I see. You are talking about an infinitely large capacitor, but my example was a realistic case. The image below shows the electric field around a real capacitor.

It could be an infinitely large capacitor, but it is also an assumption of circuit theory that the electric field of a capacitor is confined to within the capacitor. But even if we did allow for fringing, the electric field inside a perfect conductor is still constrained to be exactly zero.

I don't know what you meant by this. I talked about the direction of the net force which has nothing to do with the battery. What I really mean is that you must do a bit work to counteract the electric field generated by the capacitor in reality. Can you elucidate you answer?

If the wire is ideal, there will be no such "electrostatic force" opposing the motion of the electrons inside the ideal wire. There is also no other source of EMF outside the battery which could oppose such an "electrostatic force" even if it were there.
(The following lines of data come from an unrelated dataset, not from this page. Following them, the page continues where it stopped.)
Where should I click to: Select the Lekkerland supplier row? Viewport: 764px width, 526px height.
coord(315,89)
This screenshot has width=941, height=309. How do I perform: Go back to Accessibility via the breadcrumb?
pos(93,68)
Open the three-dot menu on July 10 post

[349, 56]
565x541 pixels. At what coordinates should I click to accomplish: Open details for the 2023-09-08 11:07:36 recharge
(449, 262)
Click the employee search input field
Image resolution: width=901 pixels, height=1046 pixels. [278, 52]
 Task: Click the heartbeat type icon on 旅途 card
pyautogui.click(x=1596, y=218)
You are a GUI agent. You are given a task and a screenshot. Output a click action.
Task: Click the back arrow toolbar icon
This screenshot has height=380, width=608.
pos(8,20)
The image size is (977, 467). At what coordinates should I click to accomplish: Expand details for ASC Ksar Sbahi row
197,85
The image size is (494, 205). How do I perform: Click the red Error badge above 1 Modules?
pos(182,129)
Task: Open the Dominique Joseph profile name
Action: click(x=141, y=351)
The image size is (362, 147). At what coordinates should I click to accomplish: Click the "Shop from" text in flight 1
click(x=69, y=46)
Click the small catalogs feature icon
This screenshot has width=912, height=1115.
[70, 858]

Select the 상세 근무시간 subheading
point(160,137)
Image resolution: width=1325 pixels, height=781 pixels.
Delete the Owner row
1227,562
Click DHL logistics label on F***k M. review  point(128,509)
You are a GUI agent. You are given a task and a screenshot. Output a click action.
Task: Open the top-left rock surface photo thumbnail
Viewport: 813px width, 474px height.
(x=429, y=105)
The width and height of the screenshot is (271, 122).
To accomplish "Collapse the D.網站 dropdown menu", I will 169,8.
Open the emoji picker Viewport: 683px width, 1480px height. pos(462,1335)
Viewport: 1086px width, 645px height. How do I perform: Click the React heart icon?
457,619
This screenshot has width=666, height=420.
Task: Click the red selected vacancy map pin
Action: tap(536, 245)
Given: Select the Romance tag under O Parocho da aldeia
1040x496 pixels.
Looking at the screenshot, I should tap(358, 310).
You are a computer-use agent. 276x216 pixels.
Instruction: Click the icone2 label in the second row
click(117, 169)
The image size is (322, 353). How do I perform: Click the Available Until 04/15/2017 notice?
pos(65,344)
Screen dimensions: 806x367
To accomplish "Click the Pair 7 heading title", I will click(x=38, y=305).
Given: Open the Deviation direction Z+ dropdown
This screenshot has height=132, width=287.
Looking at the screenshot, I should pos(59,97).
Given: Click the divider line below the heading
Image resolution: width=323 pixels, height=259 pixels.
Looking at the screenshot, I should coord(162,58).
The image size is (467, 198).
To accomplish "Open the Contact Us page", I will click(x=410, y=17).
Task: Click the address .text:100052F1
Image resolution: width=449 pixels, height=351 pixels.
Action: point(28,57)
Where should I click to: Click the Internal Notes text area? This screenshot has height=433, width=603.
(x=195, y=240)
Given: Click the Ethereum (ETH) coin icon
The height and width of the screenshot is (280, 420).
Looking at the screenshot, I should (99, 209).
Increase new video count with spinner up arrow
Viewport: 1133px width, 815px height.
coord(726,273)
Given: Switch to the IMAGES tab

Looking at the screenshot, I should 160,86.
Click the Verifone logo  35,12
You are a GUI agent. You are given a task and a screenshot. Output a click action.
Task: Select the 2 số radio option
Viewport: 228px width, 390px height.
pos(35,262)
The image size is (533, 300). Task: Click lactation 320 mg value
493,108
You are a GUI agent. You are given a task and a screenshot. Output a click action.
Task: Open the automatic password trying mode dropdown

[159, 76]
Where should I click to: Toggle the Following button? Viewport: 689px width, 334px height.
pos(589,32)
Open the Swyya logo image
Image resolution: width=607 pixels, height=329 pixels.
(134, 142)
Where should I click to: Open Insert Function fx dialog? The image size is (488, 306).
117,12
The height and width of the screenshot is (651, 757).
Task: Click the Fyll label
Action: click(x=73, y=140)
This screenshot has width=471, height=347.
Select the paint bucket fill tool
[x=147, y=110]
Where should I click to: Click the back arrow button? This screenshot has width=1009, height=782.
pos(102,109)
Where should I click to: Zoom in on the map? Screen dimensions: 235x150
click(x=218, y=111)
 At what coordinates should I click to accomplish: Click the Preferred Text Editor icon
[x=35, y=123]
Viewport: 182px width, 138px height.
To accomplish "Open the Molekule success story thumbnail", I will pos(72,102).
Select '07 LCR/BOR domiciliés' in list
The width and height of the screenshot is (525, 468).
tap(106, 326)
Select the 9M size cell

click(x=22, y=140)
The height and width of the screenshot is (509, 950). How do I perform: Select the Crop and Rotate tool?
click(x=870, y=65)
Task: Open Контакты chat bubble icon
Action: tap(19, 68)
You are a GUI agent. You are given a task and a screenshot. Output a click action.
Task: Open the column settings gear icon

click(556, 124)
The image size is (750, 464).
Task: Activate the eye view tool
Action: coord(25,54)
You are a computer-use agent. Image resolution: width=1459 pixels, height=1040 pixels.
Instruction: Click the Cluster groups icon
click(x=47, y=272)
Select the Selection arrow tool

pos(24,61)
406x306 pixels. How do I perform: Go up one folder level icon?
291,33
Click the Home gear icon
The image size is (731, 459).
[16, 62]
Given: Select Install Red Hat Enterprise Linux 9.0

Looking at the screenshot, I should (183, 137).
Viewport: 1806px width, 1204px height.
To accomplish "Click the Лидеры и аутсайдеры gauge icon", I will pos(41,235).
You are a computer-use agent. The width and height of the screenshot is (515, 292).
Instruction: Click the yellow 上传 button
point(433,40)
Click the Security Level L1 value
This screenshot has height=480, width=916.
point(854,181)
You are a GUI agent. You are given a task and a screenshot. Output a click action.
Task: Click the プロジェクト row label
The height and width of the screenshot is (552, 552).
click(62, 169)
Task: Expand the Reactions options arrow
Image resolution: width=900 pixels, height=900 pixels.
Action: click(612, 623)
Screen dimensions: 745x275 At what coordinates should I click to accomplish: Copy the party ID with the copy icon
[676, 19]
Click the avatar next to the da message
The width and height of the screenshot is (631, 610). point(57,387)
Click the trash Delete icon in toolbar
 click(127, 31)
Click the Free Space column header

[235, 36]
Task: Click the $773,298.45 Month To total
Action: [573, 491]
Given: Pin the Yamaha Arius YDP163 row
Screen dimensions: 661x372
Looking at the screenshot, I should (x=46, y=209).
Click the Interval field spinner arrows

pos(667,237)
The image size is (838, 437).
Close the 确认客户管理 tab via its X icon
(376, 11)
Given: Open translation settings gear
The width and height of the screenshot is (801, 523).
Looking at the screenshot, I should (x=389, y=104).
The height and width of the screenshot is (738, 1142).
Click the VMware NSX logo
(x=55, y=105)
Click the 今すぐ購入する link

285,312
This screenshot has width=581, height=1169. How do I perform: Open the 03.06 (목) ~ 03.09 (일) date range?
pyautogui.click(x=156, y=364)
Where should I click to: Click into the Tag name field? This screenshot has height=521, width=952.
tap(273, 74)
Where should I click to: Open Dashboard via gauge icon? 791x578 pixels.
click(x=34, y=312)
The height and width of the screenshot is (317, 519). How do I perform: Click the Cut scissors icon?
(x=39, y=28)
Outside of the wire in the region of a physical capacitor you will get non-zero electric fields, as has been mentioned by a few others earlier in the thread. But we are not too interested in them here .

In reality, neither the wire nor the capacitor will be ideal. Perhaps yes in reality you will obtain some electric field due to the capacitor in the wire, that does some negative work on the electrons. But I don't know how you would go about analysing this. It's certainly outside the realm of circuit theory.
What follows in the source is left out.